Bruno es una víctima del endurecimiento de la Iglesia, pero también de la incomprensión de Roma ante la transformación de la reflexión cosmológica… En todo caso, dígase lo que se quiera, quemar a una persona viva en la hoguera, en medio de sus ayes desgarrados, es un procedimiento de crueldad extrema que lleva enseguida a la idea de matar con sevicia. La idea de matar con sevicia, que está asociada a la de quitar la vida con odio extremo y desprecio por la víctima, a quien el verdugo debe hacer padecer hasta el último instante, data de mucho tiempo…
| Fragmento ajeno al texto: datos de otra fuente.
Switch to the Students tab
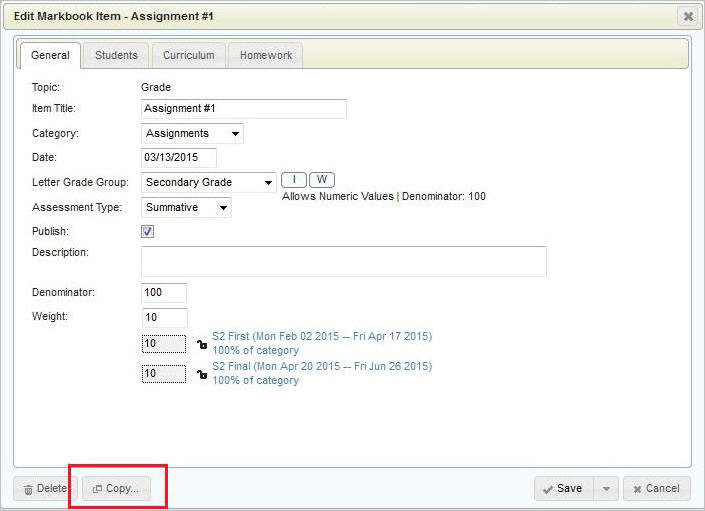The width and height of the screenshot is (705, 511). coord(116,55)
En tiempos de Bruno, los acusados de herejía eran obligados a abjurar, so pena de ejecutarlos en el fuego. Las salvajes torturas en el potro encaminadas a obtener la confesión del acusado a fuerza de estirarle músculos, nervios y tendones, las ordalías o "juicios de Dios", como la de hacer que el reo caminara sobre brasas encendidas a ver si los terribles dolores del sufrimiento lo conducían a decir lo que sus torturadores querían oír de sus labios mustios (caso en el cual era culpable) o soportaba el tormento (paso en el cual era inocente y contaba con el apoyo de Dios), los testigos de cargo sin rostro y sin nombre, amparados en el anonimato; la aceptación del "secreto de confesión" como suficiente argumento para no explicar de dónde procedía el señalamiento acusador, y, en fin, todas las atrocidades más inenarrables, que nunca podrán dejar de avergonzar al género humano, florecían silvestres en aquella época obscura y aciaga para el pensamiento libre… Lo que sí resulta inexplicable es la presentación decente de la atrocidad, de métodos tan bárbaros de investigación y castigo, de la pena capital impuesta con tales características de sevicia, abuso y cobardía, como algo no sólo permitido, sino, peor aún, abiertamente patrocinado por la Iglesia de Cristo… Así, el agresor de la libertad de conciencia y expresión, que es igualmente agresor del derecho a la vida, acude a frases de comodín para tratar de ganarse la comprensión cómplice del conglomerado social que presencia su atroz infamia. Conceptos etéreos como "el nombre del verdadero Dios", "la verdad", "la lucha contra la herejía", "la defensa de la civilización", etcétera, han estado en la base filosófica de sangrientos crímenes que algún día sonrojarán al género humano…

¿En qué estado se encuentra hoy en día el respeto por la ideología ajena y por la dignidad de la persona humana? ¿Existe, sí o no, el "delito" de pensar diferente, de simpatizar, de apoyar con las palabras, el cual se castiga siempre con la pena de muerte? ¿Es tan grave verter una opinión contraria? ¿Es matar, matar, y siempre matar, la única forma de rivalizar con quien no está de acuerdo con lo que nosotros pensamos?…

Quien mata a otro por pensar distinto comete un crimen, un crimen burdo contra la inteligencia y contra la libertad de pensamiento, de conciencia y de expresión. Que la memoria de Giordano Bruno, torturado y quemado vivo solamente por pensar distinto, se reviva en la mente de todos los hombres libres del mundo actual, en la conciencia de la juventud de ahora, en el alma de quienes luchan por un mañana más justo…

Apasiona el caso de Bruno, desde luego, por todo lo que encierra de absurdo y de heroico. No todos los días nacen hombres dispuestos a que los quemen vivos con tal de mantenerse firmes en sus ideas.

Con el filósofo y humanista italiano empieza en el mundo quizás, por lo menos con evidente claridad, la lucha del hombre por el respeto de su fuero interno. Una lucha que, en su caso, aparece sellada con su tormento y sus cenizas.